出典:
-----

すずき

シンデレラのすずきのレビュー・感想・評価

シンデレラ(1950年製作の映画)
3.8
シンデレラは動物と心通わす、優しく美しい女性だった。
だが彼女の父親が亡くなり、シンデレラは継母と連れ子の姉妹に虐げられていた。
そんなある日、国王は国外から帰ってきた王子の花嫁探しに、合コン…じゃなくて舞踏会を企画する。
しかしその日も、シンデレラは継母達の嫌がらせで家事が山積み。
そんなシンデレラを見るに見かねたネズミ達は、舞踏会に出られるように彼女の手助けをするのだが…。

ディズニー長編アニメーション第12作。
ここからのディズニーは、2〜4年に1作のペースで、数々のアニメ作品を発表。
この作品から70年代ぐらいまでは現在でも語り継がれる名作・良作ばかりで、かなり強力な打線だ。

-----

提供データ:
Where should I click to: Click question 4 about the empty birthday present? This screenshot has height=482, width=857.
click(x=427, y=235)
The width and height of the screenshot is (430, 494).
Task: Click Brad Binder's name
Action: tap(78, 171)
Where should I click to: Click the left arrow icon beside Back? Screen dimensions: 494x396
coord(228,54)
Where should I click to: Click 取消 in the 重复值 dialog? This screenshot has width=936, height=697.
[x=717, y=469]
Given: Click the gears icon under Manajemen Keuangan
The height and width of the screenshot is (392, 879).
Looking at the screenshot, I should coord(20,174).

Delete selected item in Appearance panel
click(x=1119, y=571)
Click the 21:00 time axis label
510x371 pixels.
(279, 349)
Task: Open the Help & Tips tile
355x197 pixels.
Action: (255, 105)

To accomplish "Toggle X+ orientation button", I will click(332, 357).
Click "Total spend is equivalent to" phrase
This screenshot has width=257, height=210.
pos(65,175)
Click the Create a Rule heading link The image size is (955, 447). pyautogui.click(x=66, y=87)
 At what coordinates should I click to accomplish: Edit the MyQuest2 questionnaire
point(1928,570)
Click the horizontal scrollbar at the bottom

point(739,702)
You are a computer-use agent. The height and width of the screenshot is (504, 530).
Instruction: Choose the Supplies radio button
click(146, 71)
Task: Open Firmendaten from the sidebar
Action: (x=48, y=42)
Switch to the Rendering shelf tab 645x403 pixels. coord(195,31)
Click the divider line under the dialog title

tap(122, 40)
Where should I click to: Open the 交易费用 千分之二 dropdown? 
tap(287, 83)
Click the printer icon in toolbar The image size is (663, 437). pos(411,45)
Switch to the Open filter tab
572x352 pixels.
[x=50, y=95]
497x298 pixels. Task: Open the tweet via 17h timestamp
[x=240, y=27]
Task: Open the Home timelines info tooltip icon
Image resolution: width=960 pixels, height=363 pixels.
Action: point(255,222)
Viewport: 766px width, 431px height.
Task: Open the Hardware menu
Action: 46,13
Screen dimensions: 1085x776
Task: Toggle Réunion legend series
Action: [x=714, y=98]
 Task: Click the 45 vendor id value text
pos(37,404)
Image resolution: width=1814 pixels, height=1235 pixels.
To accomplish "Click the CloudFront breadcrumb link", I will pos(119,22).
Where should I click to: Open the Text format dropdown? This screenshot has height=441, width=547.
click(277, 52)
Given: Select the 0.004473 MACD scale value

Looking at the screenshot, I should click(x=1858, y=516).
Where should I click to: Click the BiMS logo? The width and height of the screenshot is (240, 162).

-----

取り組む課題: 上の『シンデレラ』のレビューから、「だが彼女の父親が亡くなり、シンデレラは継母と連れ子の姉妹に虐げられていた。」で始まり「ディズニー長編アニメーション第12作。」で終わる部分を一字一句違えずに書き出すこと。

演習の解答:
だが彼女の父親が亡くなり、シンデレラは継母と連れ子の姉妹に虐げられていた。
そんなある日、国王は国外から帰ってきた王子の花嫁探しに、合コン…じゃなくて舞踏会を企画する。
しかしその日も、シンデレラは継母達の嫌がらせで家事が山積み。
そんなシンデレラを見るに見かねたネズミ達は、舞踏会に出られるように彼女の手助けをするのだが…。

ディズニー長編アニメーション第12作。